Emory advocates for longer-term federal budget deal

By Cameron Taylor, Director of Federal Affairs | Dec. 10, 2013

It is a time of weary frustration and muted optimism on Capitol Hill. Most congressional staffers will tell you that their member of Congress is eager for a budget deal, one that provides sequester relief for at least a year, and sets budget caps enabling the appropriations’ process to return to "regular order." However, while Congress continues to nibble around the edges of a federal deficit plan, looking for "low-hanging fruit" off the menu of budgetary offsets, many stakeholders are demanding that Congress focus on the big picture.  

On Nov. 25, Emory President James Wagner and Vanderbilt Chancellor Nicholas Zeppos sent a letter to Congressman Tom Price (R-Ga.) and Congresswoman Diane Black (R-Tn.), both of whom sit on the Budget Conference Committee working to formulate a budget deal by Dec. 13.  The letter advocates for a "sustainable spending and deficit reduction plan." Georgia and Tennessee congressional members received copies.   

Read the letter here.

Like Emory, Vanderbilt is a major academic health center that owns its own health care system. Vanderbilt’s congressional delegation is similar to our own:  two Republican senators, and a majority Republican House delegation.   

The letter notes the impressive collective economic impact numbers of Emory and Vanderbilt, contributing $13.7 billion to the economy and generating 107,000 jobs.  "Working together, we hope to impress upon our members the rising threat posed by federal disinvestment in our enterprises," the letter says.  

The letter also points out the dangers of a limited budget deal: "As you seek a deal, we…urge you to be discerning in the choice of cost offsets by crafting a package that does not single-out or disproportionately impact certain types of stakeholders."  

While it is important for Americans and the world to see that Congress and the Administration can work together, even if in small steps, a limited budget deal poses threats to institutions like Emory and Vanderbilt.  For example, if the sequester is relieved for one year using Medicare provider cuts as an offset, we would benefit from the relief to research funding but would face cuts in health care service payments.  For that reason, Emory has been advocating for a deal that puts meaningful tax and entitlement reform on the table, as well as necessary funding adjustments to discretionary funding.   
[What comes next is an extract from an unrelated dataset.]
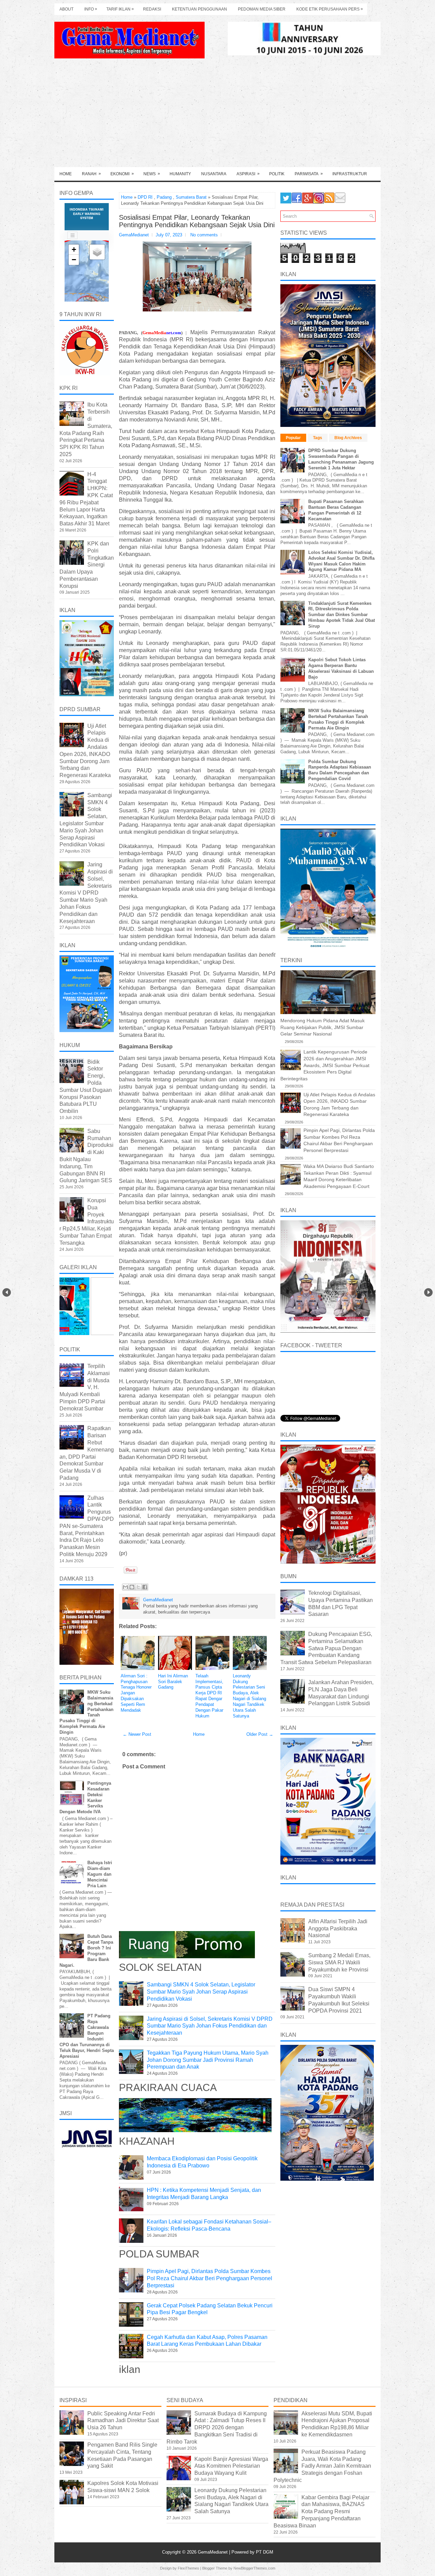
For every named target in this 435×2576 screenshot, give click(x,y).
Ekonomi (122, 173)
On Dec. 3, Congressman Price expressed support for the Emory-Vanderbilt position and optimism for a budget deal. He has spoken with House Budget Chairman Paul Ryan about the disproportionate cuts already being shouldered by academic health centers.  He urged the institutions to continue sharing their message.  
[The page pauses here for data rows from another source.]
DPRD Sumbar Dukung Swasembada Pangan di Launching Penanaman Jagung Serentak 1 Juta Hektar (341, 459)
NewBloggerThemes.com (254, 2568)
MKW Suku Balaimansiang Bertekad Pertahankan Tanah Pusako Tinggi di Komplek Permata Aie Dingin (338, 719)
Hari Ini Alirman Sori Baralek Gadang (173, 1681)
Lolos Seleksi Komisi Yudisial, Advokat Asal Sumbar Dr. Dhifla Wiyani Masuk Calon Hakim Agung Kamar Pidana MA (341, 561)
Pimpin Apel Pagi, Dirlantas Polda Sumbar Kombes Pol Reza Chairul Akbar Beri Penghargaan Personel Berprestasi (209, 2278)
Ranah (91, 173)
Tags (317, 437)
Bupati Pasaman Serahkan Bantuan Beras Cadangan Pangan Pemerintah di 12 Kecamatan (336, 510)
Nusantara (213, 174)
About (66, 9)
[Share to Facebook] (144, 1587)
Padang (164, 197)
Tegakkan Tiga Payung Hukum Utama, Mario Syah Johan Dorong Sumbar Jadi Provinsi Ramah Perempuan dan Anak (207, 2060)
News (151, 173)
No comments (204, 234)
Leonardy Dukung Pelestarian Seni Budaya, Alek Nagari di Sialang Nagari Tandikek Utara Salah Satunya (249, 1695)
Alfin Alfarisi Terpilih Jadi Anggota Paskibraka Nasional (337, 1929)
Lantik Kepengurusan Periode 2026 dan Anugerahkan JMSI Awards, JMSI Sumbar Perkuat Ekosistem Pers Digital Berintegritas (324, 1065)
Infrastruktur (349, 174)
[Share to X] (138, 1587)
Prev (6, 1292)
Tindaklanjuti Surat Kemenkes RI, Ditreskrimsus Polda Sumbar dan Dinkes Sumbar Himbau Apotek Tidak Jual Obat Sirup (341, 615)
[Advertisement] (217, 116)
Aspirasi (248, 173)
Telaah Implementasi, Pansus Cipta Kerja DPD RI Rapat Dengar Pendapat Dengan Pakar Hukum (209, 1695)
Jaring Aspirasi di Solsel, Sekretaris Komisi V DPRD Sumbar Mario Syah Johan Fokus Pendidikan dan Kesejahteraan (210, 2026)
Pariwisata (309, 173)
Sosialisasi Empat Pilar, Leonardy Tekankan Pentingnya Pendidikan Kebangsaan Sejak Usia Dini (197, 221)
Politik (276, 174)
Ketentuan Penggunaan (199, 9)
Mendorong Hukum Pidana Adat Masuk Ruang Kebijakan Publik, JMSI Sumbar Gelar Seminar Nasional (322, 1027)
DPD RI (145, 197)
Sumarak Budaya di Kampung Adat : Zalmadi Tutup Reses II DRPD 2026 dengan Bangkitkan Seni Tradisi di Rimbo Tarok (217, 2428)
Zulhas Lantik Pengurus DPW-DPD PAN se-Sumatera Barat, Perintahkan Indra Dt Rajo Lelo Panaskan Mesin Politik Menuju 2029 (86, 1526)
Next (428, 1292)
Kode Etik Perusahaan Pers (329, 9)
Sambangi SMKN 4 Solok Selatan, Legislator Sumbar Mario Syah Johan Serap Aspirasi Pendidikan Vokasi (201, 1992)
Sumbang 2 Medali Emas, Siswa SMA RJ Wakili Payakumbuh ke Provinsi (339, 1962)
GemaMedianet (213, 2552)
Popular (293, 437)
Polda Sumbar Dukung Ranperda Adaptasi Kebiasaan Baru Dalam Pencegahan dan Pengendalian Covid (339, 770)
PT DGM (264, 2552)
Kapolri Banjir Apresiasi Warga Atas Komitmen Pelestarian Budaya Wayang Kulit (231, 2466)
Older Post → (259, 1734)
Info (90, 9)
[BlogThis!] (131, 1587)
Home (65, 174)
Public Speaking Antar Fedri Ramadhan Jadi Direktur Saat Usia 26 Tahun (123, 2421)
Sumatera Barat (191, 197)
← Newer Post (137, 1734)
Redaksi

Emory came to Capitol Hill on Dec. 4 with the message: "We were already facing a 'perfect storm' of shrinking federal investment in our research, training and patient care funding.  The sequester has hastened that storm and, if allowed to continue, will sideline cutting-edge research, irreparably damage our nation’s researcher and health care provider pipelines, and reduce our own enterprise’s highly valuable workforce."  

Emory understands and respects the overwhelming challenges that Congress faces as it sets budget priorities, and appreciates the strong leadership by our own congressional leaders.  We will continue to work with our members to find a solution that allows us to advance our tripartite mission—teaching, research and patient care—while continuing to act as economic engines in the communities we serve.

Editor's Note

This column from Emory's Office of Governmental and Community Affairs is designed to provide timely information on legislative issues related to higher education and academic and medical research.